Source data:
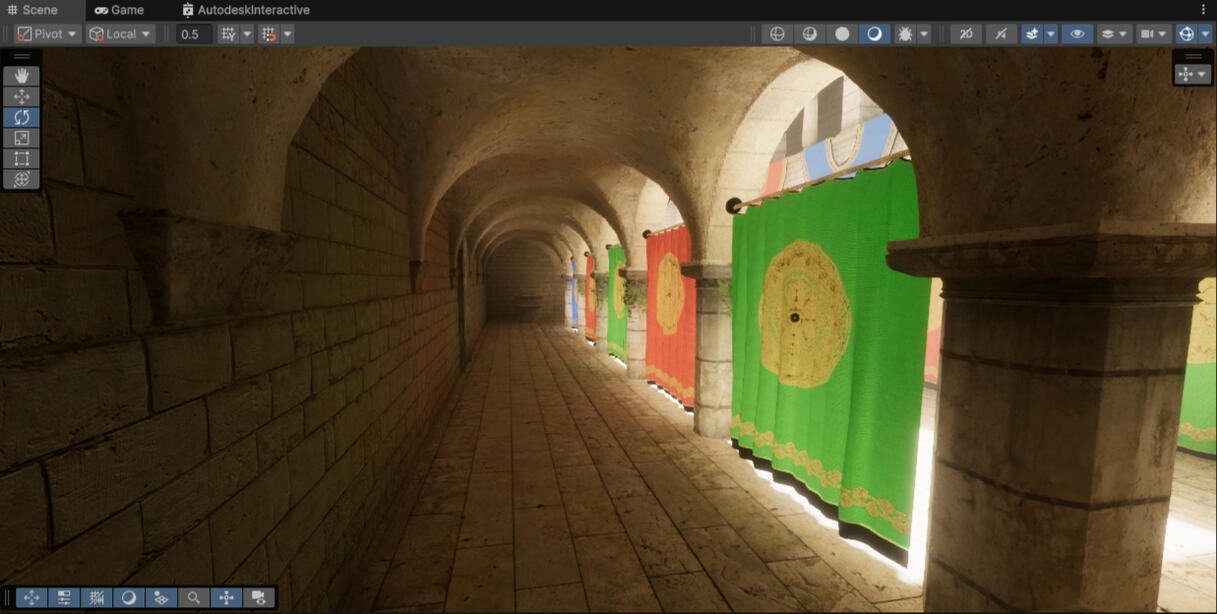
Task: Open the Pivot handle position dropdown
Action: pos(47,34)
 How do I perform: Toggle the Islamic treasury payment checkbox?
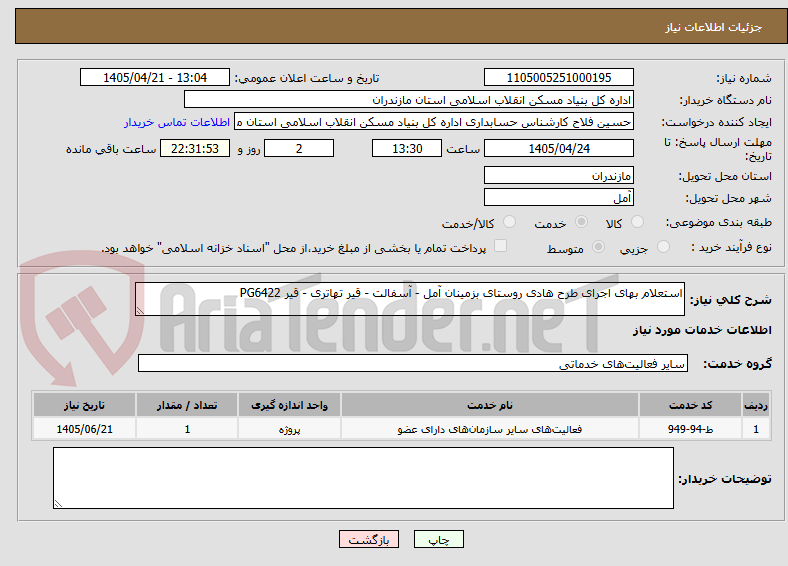point(500,245)
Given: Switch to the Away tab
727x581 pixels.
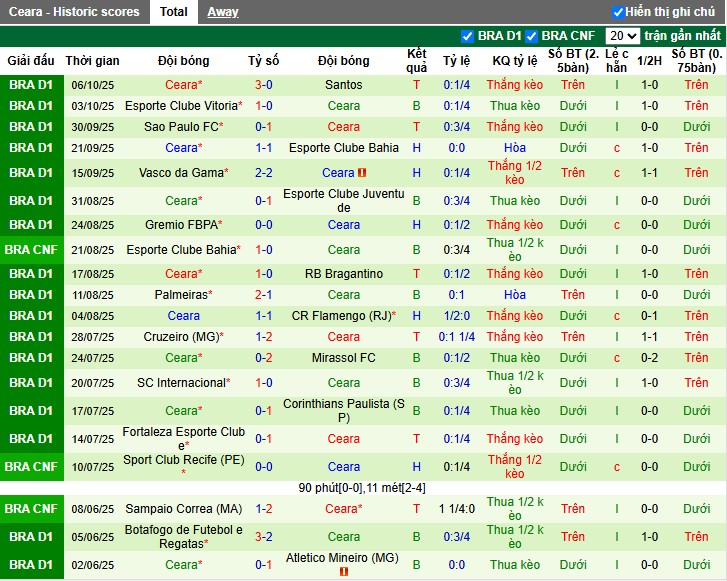Looking at the screenshot, I should (222, 12).
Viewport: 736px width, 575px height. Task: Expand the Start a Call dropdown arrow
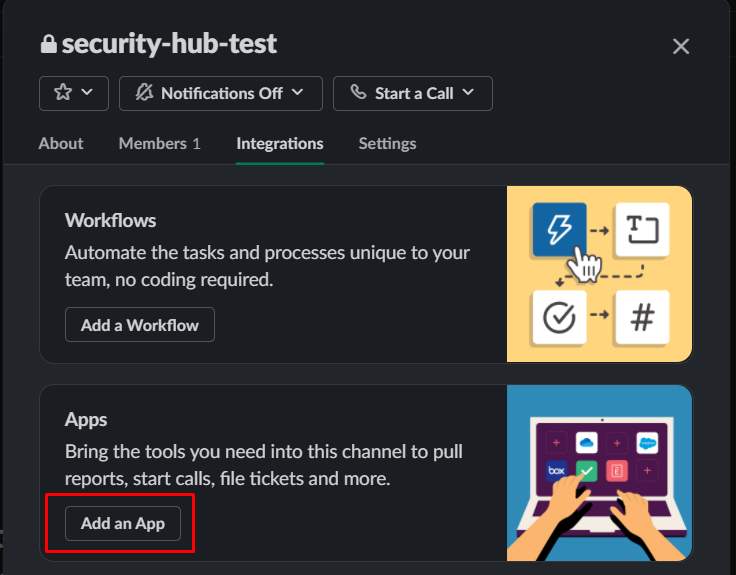(468, 92)
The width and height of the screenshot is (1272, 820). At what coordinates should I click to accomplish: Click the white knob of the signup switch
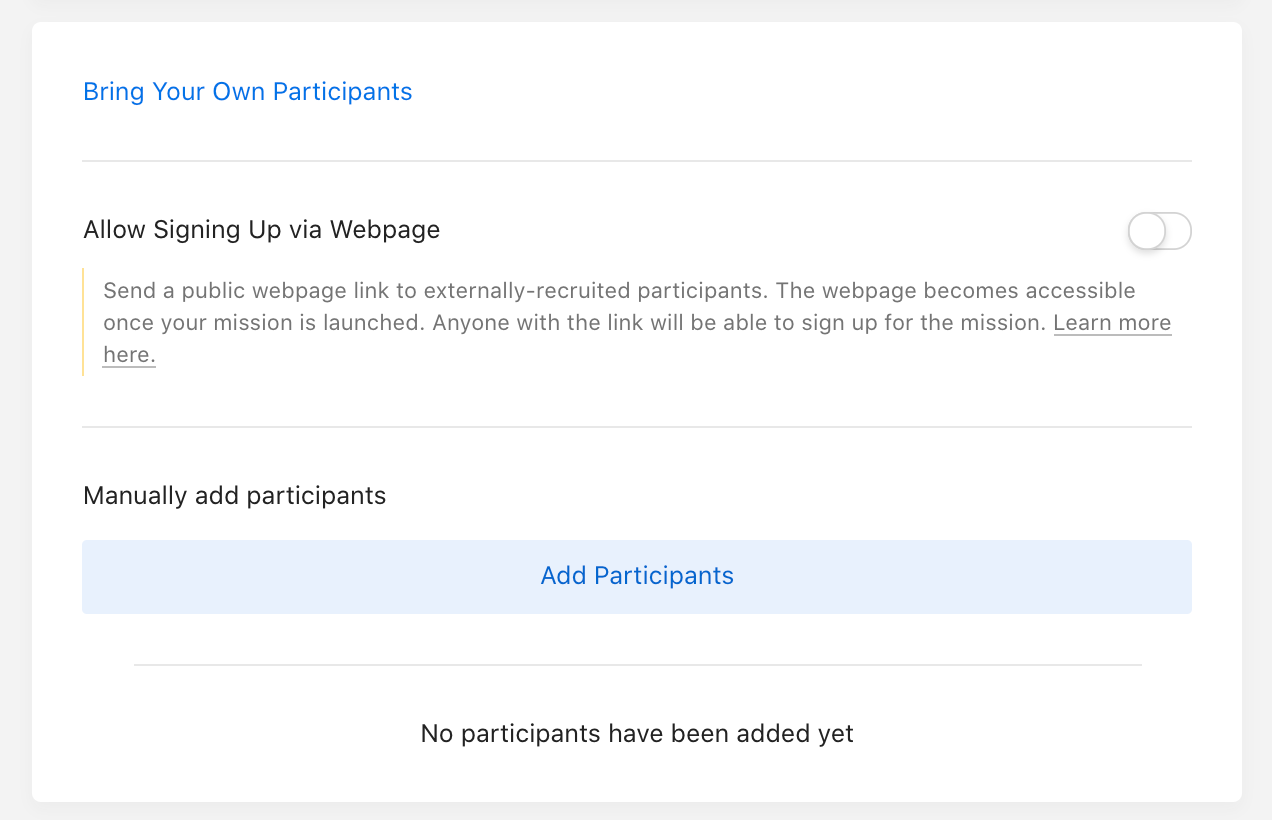tap(1147, 232)
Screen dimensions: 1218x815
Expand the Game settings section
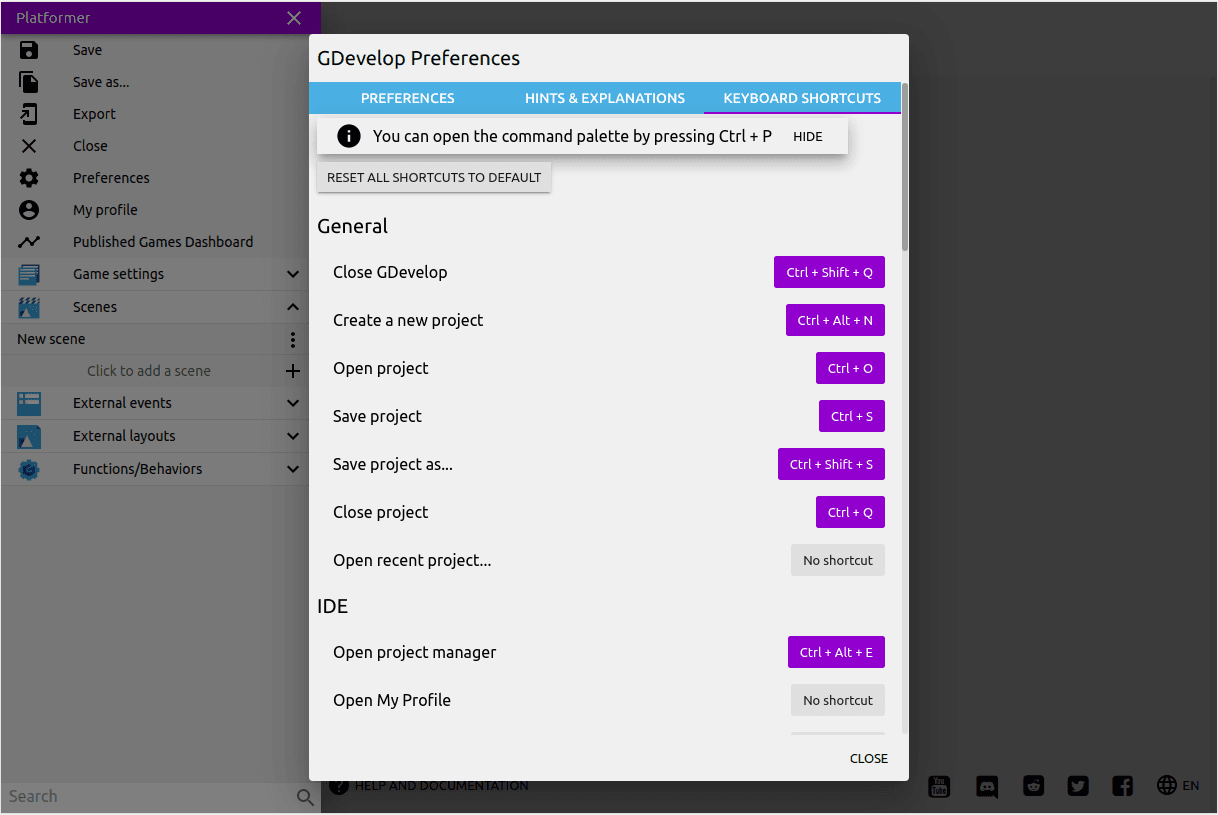[293, 274]
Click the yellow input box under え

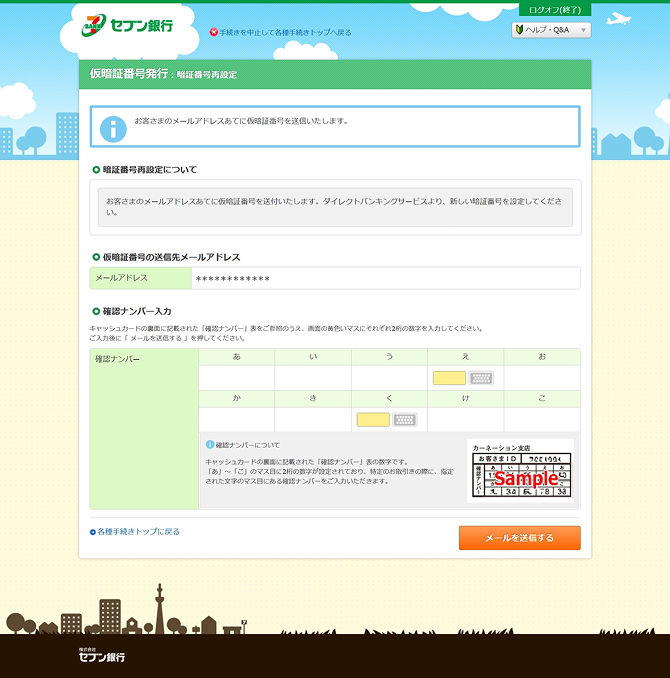tap(449, 378)
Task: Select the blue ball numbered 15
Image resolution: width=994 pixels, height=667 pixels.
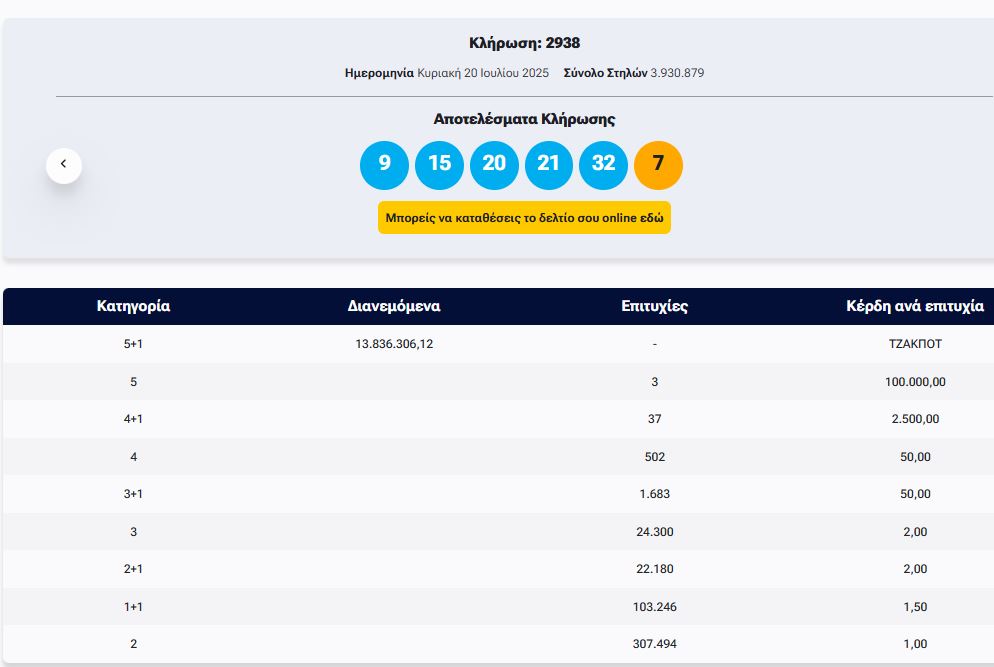Action: (x=439, y=165)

The problem:
Set down exactly, and only, the lines from the one holding "Click the yellow input box under え" to the end of the records above, leaving every picture out.

Answer section:
Click the yellow input box under え

tap(449, 378)
Task: Select the blue ball numbered 15
Image resolution: width=994 pixels, height=667 pixels.
Action: (x=439, y=165)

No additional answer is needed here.